Hibludij, you'll have to make those holes VERY SMALL!!!! Those guys can go through very, very small holes... I'm not so sure if you could foretell the receptivity of each centipedes by having them seing each other... I guess only experimentation will tell...

 phil.


----------



## Elytra and Antenna (Apr 7, 2007)

hibludij said:


> has anyone ever tried to put two pedes in the same enclouser and put in some kinda net thingy(with glass on top so they cant climbe over) to seperate them so they can see and smell (whatever they do with the antenas) each other but canot atack each other and then watch the reactions to figure out if they are hostile or atracted to each other?

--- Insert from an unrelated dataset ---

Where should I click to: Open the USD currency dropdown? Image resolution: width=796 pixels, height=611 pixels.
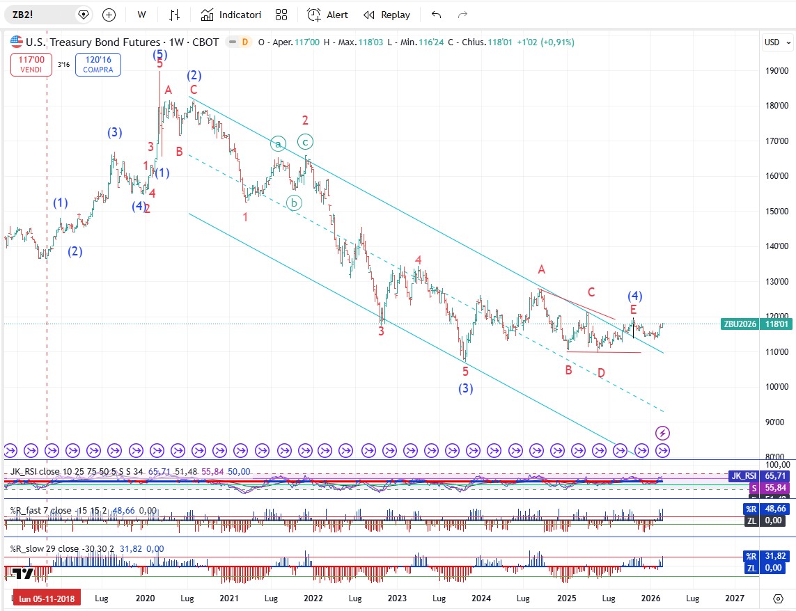[776, 42]
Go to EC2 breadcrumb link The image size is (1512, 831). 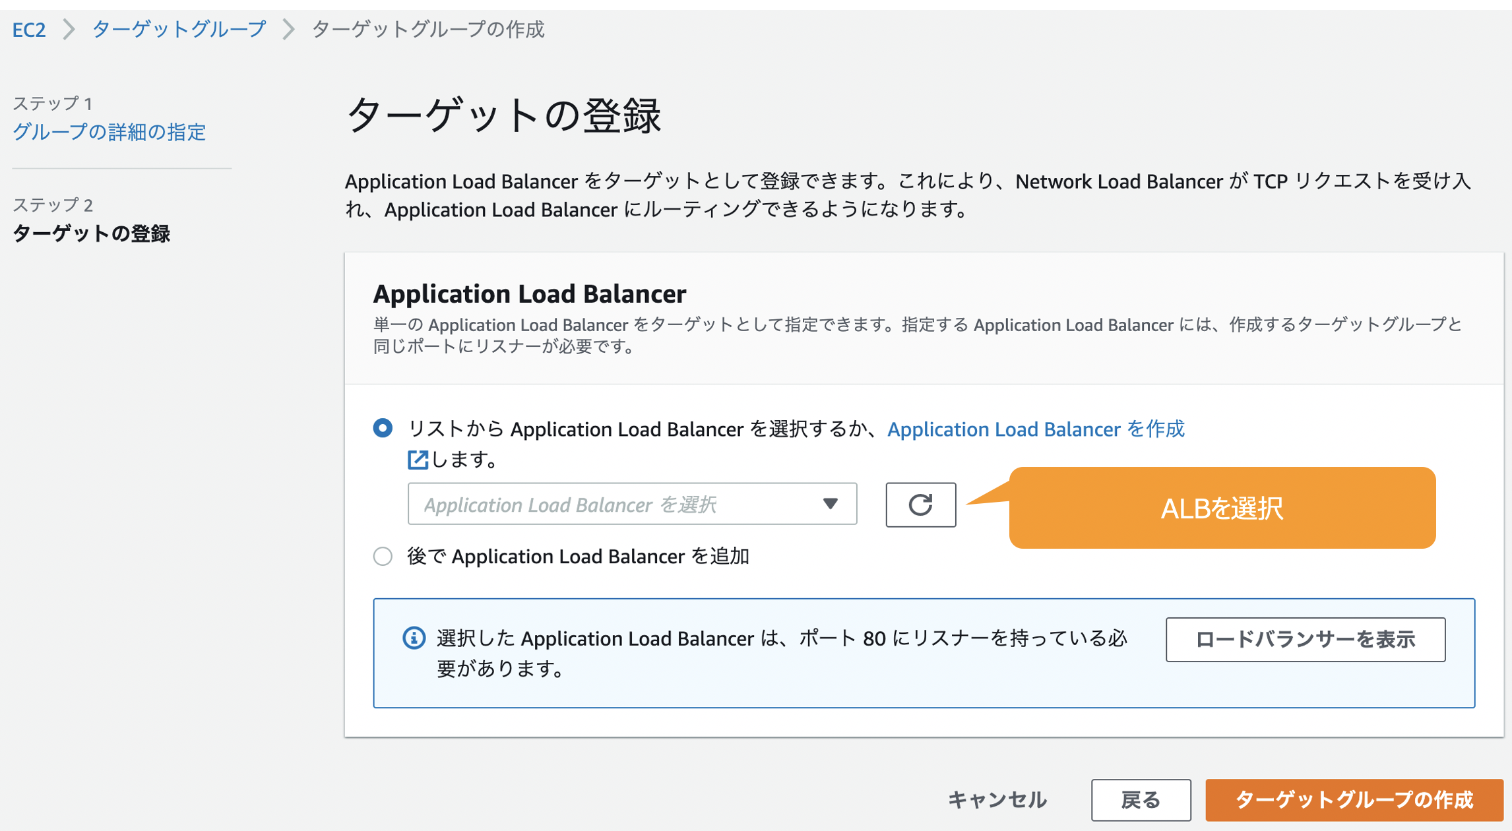(x=29, y=30)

Some people have tried it and it is outlined in the Giant Centipedes book. However, the problem with centipede breeding in general is people are nearly always starting with wild-caught adult females and at least some, if not all, species are proven capable of retaining sperm more than 18 months. It's impossible to say any 'breeding' method has worked with a wild-caught female. Same problem is encountered with trying to prove or disprove parthenogenesis.

Reactions: Love 1


----------



## Nich (Apr 7, 2007)

Ive had a couple of sucessfull matings. I simply  housed the supposed males and females together for a co0uple months....risky but never had any problems.

Reactions: Like 1


----------



## Galapoheros (Apr 7, 2007)

Sleeting right now here in central TX:?.  Weird.  Welp, anyway, I think I could do a lot of breeding experiments since I have a lot of pedes right now.  I have mostly a bunch S. h. castaneiceps and that's the sp I'm referring to.  I have 9 adults and a lot of babies that are 10 months old.  I had 3 females that laid eggs.  They all laid eggs within 2 or 3 days of each other.  Pretty sure it was the first week in June.  I could nail that down by pulling up old egg pics.  I switch my pedes from 10 gal terrs to 1 gal plastic jugs to save space.  But I don't switch them very often.  Funny thing is that they seem more calm/content in the plastic jugs than in the glass 10 gal.  I don't see them desperate to get out in the jugs but I see them walking all over in the glass terrs and trying to climb the glass.  Plenty of rocks to hide under and plenty of moisture in the terrs.  The humidity is higher in the jugs though since they are shut, maybe has something to do with it.  I've had some of these for 2 years now.  I haven't had any adults die since I started the hobby again 2 years ago.  All the eggs were laid in the jugs.  They made tunnels against the sides of the plastic jugs.  When they where ready to lay eggs, they each made a chamber and shut themselves in.  I'm going to attempt a mating pretty soon I think.  I should try to catch it on video.  The two I think I'm going to put together are in the pics below.  Here are a lot of the babies from last year.  10 months old now.  There is a big difference in size/growth (pics).  Around 4 or 5 are monsters compared to the others.  The plings from the light legged female of the breeding pair I posted pics of in this thread all have light colored legs like their mother.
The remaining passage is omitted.